Sébastien le Balp
meneur des Bonnets rouges
En 1675, la Bretagne se révolte contre Louis XIV. Cette fronde antifiscale est également dirigée contre la noblesse. Dans le centre Bretagne, les insurgés se coiffent d’un bonnet rouge et sont menés par un ancien notaire de Kergloff : Sébastien Le Balp.
Sébastien Le Balp, fils de meunier, est né en 1639 au Moulin Meur, en Kergloff, près de Carhaix dans le Finistère. Intelligent, il est remarqué par le seigneur de Ploeuc, propriétaire du manoir du Tymeur en Poullaouen, qui lui assure une première instruction. Il lui finance également des études de droit à Nantes.

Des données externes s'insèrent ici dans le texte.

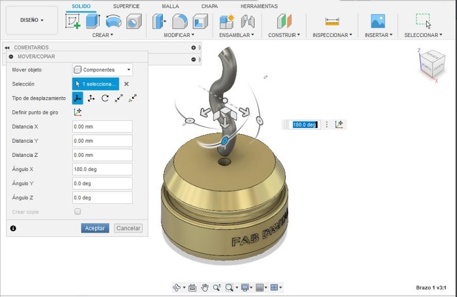Select the Rotate displacement type icon

[x=105, y=98]

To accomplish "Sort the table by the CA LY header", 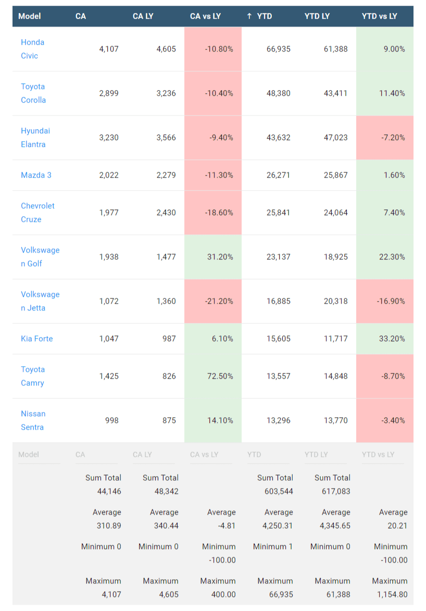I will pyautogui.click(x=143, y=16).
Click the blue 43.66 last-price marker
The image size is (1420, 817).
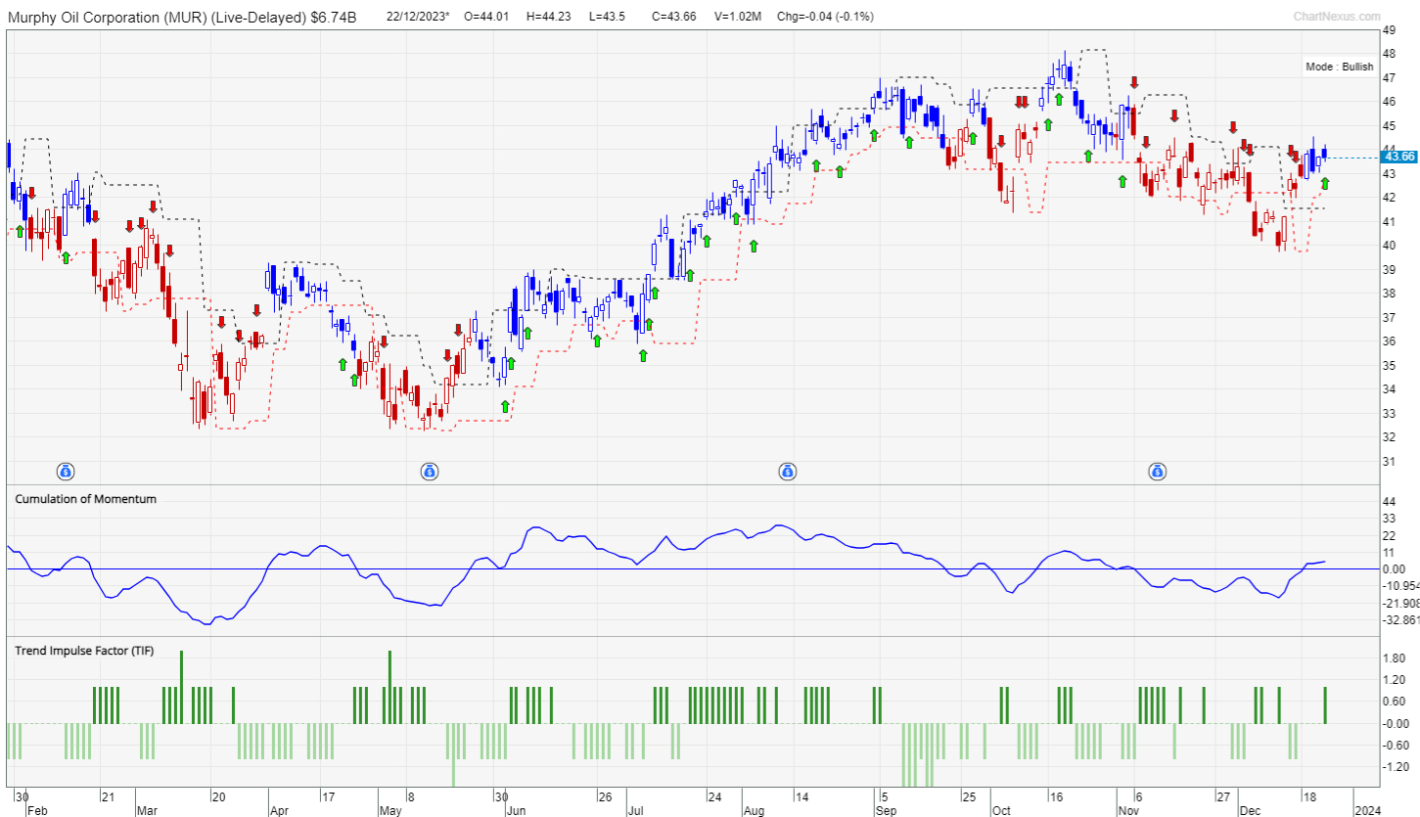click(1397, 156)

Revenu dans le Poher, Sébastien Le Balp épouse en 1661 à Anne Riou, dont la dot lui permet d’acheter une charge de notaire à Carhaix. Il gère notamment des affaires pour Renée-Mauricette de Ploeuc, dame du Tymeur et fille de son protecteur. Tous deux se connaissent depuis l’enfance et semblent avoir été très proches.
En 1662, la dame du Tymeur épouse Charles de Percin, seigneur de Montgaillard, un ancien militaire. Mais en 1688, une affaire éclate : Le Balp aurait falsifié des documents pour le compte de son amie et cliente, Renée-Mauricette de Plœuc, épouse de Percin. Seul le notaire est condamné. Il est même emprisonné en 1673, mais il est relâché au début de cette année 1675, qui va être si agitée en Bretagne.
La grogne, comme souvent, vient de l’annonce de nouveaux impôts : pour financer les guerres de Louis XIV, son ministre Colbert doit en effet trouver de nouvelles recettes. En 1674, il décide par conséquent de créer des impôts sur le papier timbré (nécessaire aux actes notariaux), le tabac et la vaisselle d’étain. La révolte du papier timbré démarre en avril 1675 dans les grands villes, puis s'étend aux bourgs et aux campagnes de Basse-Bretagne.
Au début de l'été, c'est Carhaix et le Poher qui s'enflamment. Les insurgés arborent un bonnet rouge en signe de reconnaissance. Ils brûlent quelques châteaux, dont celui de Kergoat en Saint-Hernin, qui est pris d'assaut le 11 juillet par 6 000 hommes venus d'une vingtaine de paroisses du secteur. Des nobles et des agents du roi sont molestés. La personnalité qui s'impose parmi les révoltés du Centre-Bretagne n'est autre que l'ancien notaire Sébastien Le Balp.
Début septembre, le tocsin résonne dans les campagnes du Poher pour tenter de rassembler 30 000 hommes en armes. Le 2 septembre, accompagné de 2 000 insurgés, Sébastien Le Balp se rend au Tymeur. Son intention est de parlementer avec le seigneur Montgaillard, qu’il voudrait rallier à sa cause et convaincre de prendre le commandement les troupes insurgées. Mais le frère du seigneur sort son épée et blesse mortellement Le Balp à la gorge. En représailles, les insurgés pillent le Tymeur et brûlent une partie des archives.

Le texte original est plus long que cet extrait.